Quant aux formations centristes, elles s'emboitent de façon pyramidale : le Nouveau Centre, l'Alliance centriste, la Fédération Européenne Démocrate (FED) et le Parti Radical composent l'Union des démocrates et indépendants UDI, qui a rapidement expulsé les Indépendants du CNIP et écarte désormais les libéraux du PLD. L'UDI forme désormais avec le MoDem de François Bayrou, « L'Alternative », dont le programme pourrait être confié à l'ancien député-maire UDF de Rouen, Pierre Albertini. François Bayrou a choisi de se présenter à Pau, une ville qu'il convoite sans succès depuis 35 ans.
Dans le Vaucluse, Jacques Bompard, député-maire d'Orange, recrute large : les derniers débris d'une UMP devenue groupusculaire dans le nord du département comme le révélait récemment nos confrères de Minute, et même une opposante socialiste dont il vient de faire son adjointe... Dans d'autres villes du département c'est le FN à la sauce Marion Maréchal qui récupère d'anciens élus et militants UMP.
Le député-maire souverainiste d'Yerres, Nicolas Dupont-Aignan, dont on voit mal ce qui le distingue désormais du FN, refuse d'adjoindre Debout la République au RBM. Il présentera, sans grand espoir, des listes aux européennes. En Ile-de-France, il a investi à cet effet comme tête de liste l'écrivain Dominique Jamet proche de Robert Ménard. Dominique Jamet vice-président de DLR n'est autre que le frère cadet d'Alain Jamet premier vice-président du FN.
Politisation de LMPT
Un certain nombre de cadres de la « Manif pour tous » (apparemment plusieurs centaines) ont décidé d'intégrer l'UMP via un courant reconnu officiellement par Jean-François Copé et dénommé « sens commun ». D'autres militants impliqués dans les manifestations du printemps dernier ont lancé dans plusieurs villes des Cercles Charles Péguy, patronnés par Charles Millon et qui invitent sans exclusives des parlementaires de l’UDI, de l'UMP et du FN à s'exprimer alternativement avec des intellectuels.
Enfin, de nouvelles formations voient le jour face à l'incurie des grands partis politiques. Denis Payre, entrepreneur lyonnais de 50 ans, ancien élève de l'ESSEC, a lancé le rassemblement réformateur et libéral « Nous Citoyens », qui part du constat de l'incompréhension des réalités économiques et sociales françaises par les grands partis.

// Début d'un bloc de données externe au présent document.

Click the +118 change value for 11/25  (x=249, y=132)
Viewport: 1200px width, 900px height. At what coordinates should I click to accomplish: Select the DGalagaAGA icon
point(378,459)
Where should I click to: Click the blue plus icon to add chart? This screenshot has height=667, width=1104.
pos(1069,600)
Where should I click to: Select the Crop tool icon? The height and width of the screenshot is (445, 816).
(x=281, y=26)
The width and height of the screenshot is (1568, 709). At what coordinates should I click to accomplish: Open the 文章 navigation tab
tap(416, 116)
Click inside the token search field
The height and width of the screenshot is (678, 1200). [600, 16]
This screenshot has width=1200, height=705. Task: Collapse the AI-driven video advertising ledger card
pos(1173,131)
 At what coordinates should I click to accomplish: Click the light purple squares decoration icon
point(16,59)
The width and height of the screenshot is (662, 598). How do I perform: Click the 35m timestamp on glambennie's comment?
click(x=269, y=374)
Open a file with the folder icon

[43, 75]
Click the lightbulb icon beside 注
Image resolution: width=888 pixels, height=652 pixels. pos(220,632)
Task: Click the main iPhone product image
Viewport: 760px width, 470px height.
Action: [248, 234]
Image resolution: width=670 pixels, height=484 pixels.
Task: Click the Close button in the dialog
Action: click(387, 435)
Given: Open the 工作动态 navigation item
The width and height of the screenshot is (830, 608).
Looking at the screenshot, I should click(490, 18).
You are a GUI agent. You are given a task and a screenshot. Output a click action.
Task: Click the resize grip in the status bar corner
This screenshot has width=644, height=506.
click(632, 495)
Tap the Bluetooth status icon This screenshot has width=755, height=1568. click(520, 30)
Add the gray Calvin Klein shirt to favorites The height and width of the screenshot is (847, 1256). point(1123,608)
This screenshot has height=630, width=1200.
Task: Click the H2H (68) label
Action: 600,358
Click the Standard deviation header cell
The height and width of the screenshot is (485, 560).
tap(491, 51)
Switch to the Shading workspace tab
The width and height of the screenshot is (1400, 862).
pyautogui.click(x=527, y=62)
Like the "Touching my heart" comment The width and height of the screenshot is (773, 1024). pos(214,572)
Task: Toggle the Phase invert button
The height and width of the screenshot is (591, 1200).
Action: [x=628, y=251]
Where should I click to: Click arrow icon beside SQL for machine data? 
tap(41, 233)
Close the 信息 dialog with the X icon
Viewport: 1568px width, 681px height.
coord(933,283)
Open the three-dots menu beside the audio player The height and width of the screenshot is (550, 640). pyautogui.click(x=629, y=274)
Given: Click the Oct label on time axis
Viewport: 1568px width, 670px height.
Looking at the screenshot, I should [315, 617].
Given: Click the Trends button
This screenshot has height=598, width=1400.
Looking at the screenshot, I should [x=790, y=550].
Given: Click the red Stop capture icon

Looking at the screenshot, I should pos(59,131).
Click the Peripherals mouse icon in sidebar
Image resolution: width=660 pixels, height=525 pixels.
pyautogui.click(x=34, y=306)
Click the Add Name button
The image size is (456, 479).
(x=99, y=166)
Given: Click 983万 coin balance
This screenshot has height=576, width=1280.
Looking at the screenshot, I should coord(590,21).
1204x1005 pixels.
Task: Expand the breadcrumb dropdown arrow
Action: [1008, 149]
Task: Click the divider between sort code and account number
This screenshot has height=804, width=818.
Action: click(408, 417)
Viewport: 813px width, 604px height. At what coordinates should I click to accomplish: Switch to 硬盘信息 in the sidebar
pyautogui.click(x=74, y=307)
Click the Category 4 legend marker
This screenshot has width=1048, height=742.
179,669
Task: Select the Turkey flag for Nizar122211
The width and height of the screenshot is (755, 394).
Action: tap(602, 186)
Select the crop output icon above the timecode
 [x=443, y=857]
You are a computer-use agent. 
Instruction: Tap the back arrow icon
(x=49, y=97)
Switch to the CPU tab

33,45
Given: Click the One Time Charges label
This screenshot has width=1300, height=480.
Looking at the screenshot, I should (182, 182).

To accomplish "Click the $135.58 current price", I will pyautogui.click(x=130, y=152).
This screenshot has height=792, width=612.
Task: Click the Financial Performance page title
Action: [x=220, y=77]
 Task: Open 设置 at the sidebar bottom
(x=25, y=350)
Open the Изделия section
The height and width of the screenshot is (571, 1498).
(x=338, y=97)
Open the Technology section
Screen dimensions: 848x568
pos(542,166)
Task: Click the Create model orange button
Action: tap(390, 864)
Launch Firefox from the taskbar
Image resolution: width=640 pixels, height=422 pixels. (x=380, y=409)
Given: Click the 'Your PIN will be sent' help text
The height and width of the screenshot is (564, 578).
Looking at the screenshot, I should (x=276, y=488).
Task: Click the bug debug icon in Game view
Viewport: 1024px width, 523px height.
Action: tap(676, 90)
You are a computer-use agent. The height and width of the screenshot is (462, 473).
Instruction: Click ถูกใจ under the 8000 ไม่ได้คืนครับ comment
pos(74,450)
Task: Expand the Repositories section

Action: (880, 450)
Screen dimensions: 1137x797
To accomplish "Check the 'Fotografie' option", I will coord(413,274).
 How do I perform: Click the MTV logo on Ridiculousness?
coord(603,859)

La droite française est donc en pleine reconstruction sans que l'on sache très bien où tout cela va la mener en terme d'alliances et de propositions. Sans doute y verra-t-on plus clair après le 30 mars, date du second tour des élections municipales. Les diverses stratégies actuellement à l'œuvre auront ou non été validées dans les urnes. Le second test très différent aura lieu à la fin du printemps, avec le scrutin européen.